Reforma electoral postergada en Tucumán: otro fracaso de la política
La tan anunciada reforma del sistema electoral en Tucumán volvió a quedar en suspenso. El oficialismo provincial decidió postergar el debate legislativo hasta 2026, dejando sin cambios un régimen ampliamente cuestionado por su complejidad y falta de transparencia. La decisión, confirmada por el gobernador Osvaldo Jaldo, expone una vez más las dificultades de la dirigencia política para alcanzar consensos en un tema clave para la calidad democrática.
La reforma se posterga hasta 2026
Aunque se esperaba que la Legislatura avanzara con el tratamiento antes de finalizar 2025, el Gobierno provincial optó por no forzar una sanción sin el acuerdo suficiente entre las distintas fuerzas políticas. Jaldo sostuvo que no existe urgencia para aprobar una reforma apresurada y que el debate se retomará durante el próximo año.
De este modo, el sistema electoral vigente continuará sin modificaciones al menos hasta 2026, manteniendo intactos los mecanismos que generan críticas desde hace años.
Desde el Ejecutivo se aclaró que el objetivo oficial sigue siendo llegar a las elecciones provinciales de 2027 con un nuevo régimen electoral que sea, según el discurso gubernamental, “más simple, transparente y representativo”.
Los ejes centrales del debate electoral
A pesar del freno, los principales puntos en discusión continúan sobre la mesa:
El sistema de acoples, el mayor conflicto: La limitación de los acoples es el aspecto más controvertido. Se analiza reducir su cantidad por sección electoral, aunque su eliminación total requeriría una reforma de la Constitución Provincial. Para muchos sectores, este mecanismo distorsiona la voluntad popular y multiplica de manera innecesaria las boletas.
Boleta Única: papel o electrónica
Otro eje clave es la posible implementación de la Boleta Única de Papel (BUP) o, en menor medida, la Boleta Única Electrónica. Ambas alternativas buscan simplificar el acto electoral, reducir costos y aumentar la transparencia del proceso, como se vió en las elecciones nacionales pasadas, con la boleta única.
Otros temas en discusión
El debate también incluye cuestiones como la paridad de género —Tucumán no cuenta con una ley propia—, la eliminación de las candidaturas testimoniales, el cupo joven y la eventual incorporación de normas como ficha limpia, pedidas por diferentes legisladores.

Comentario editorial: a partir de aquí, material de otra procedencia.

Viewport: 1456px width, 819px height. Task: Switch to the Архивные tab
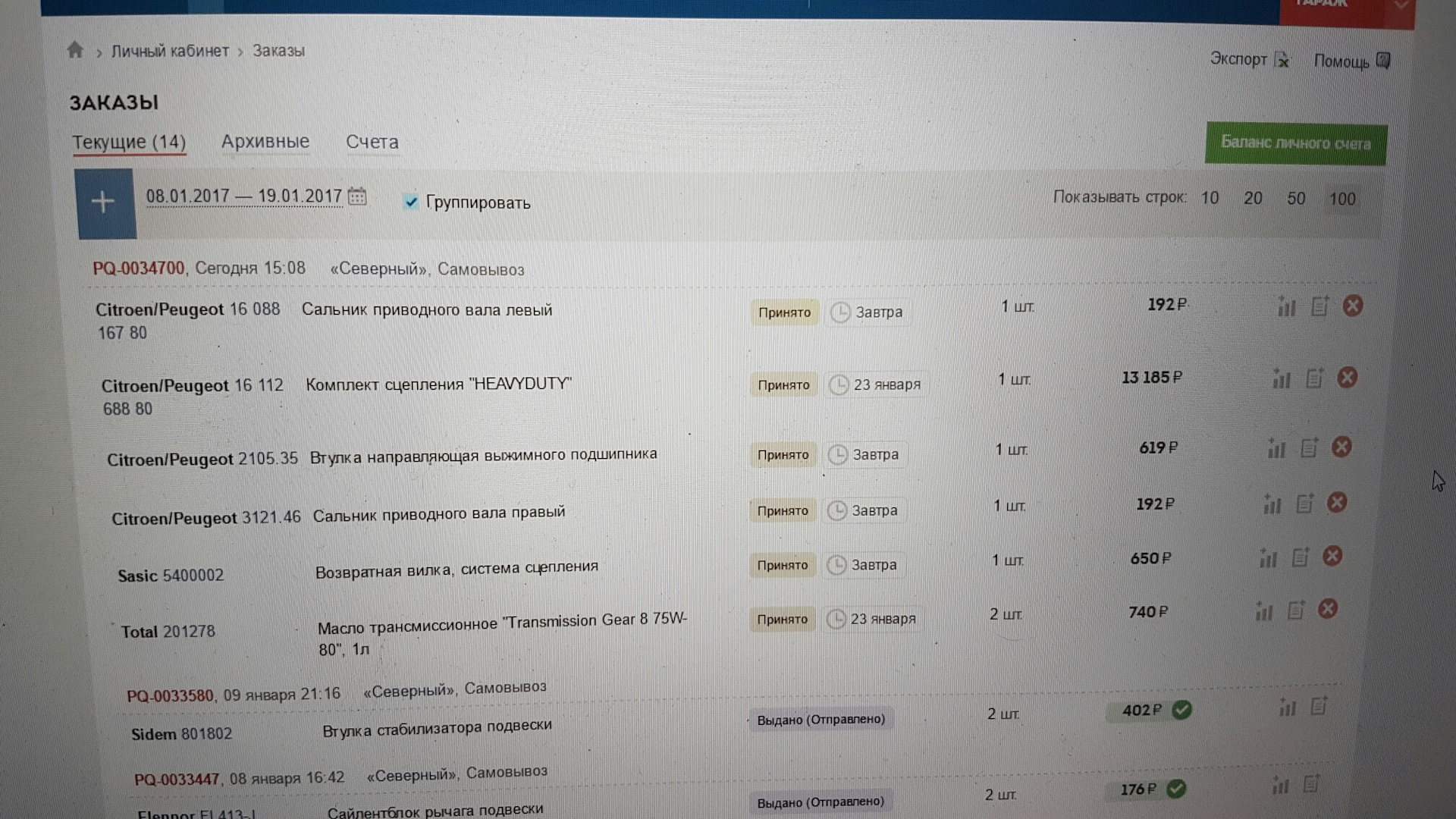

La postura del gobernador Jaldo
Osvaldo Jaldo aseguró que su espacio político no depende del sistema electoral actual para ganar elecciones y que prefiere una reforma integral antes que una aprobación apresurada. En ese sentido, sostuvo que durante 2026 se buscará construir un “consenso mayor” que permita avanzar en un cambio profundo y duradero.
El rol del vicegobernador Acevedo
El vicegobernador Miguel Acevedo mantuvo reuniones con el gobernador para impulsar una reforma que incluya la Boleta Única de Papel y mayores garantías de transparencia. Tras la postergación, aclaró que la decisión no fue de su responsabilidad y expresó: “La reforma no dependía solo de mí; yo di todo”.
Reclamos desde la oposición
Desde la oposición, el referente de La Libertad Avanza, Lisandro Catalán, volvió a reclamar el cumplimiento de la reforma prometida. En declaraciones realizadas durante la Cena de Federalismo y Libertad, exigió un sistema electoral moderno y equitativo, y recordó que más del 80% de los tucumanos respalda la Boleta Única de Papel.
Catalán también señaló, en la ocasión, que LLA impulsó un proyecto para limitar a cuatro acoples por partido, con el objetivo de evitar distorsiones, garantizar reglas claras y asegurar igualdad de condiciones para todas las fuerzas políticas.
Propuesta de emergencia electoral
En paralelo, el legislador Claudio Viña (Compromiso Tucumán) presentó un proyecto para declarar la “emergencia electoral” en la provincia. La iniciativa busca que, en un plazo de 90 días, se analicen y elaboren proyectos de ley para modernizar y sanear el régimen electoral, tras la frustrada reforma impulsada y luego frenada por el peronismo.
El hartazgo de la ciudadanía
Mientras la dirigencia posterga definiciones, los tucumanos siguen siendo rehenes de un sistema electoral caótico, con millones de boletas y miles de acoples que invaden las aulas de las escuelas en las votaciones provinciales, que complican el voto y abren la puerta a injusticias, irregularidades y fraude.
La pregunta sigue vigente: ¿será posible, alguna vez, avanzar hacia un sistema que refleje de manera clara y transparente la voluntad popular en Tucumán?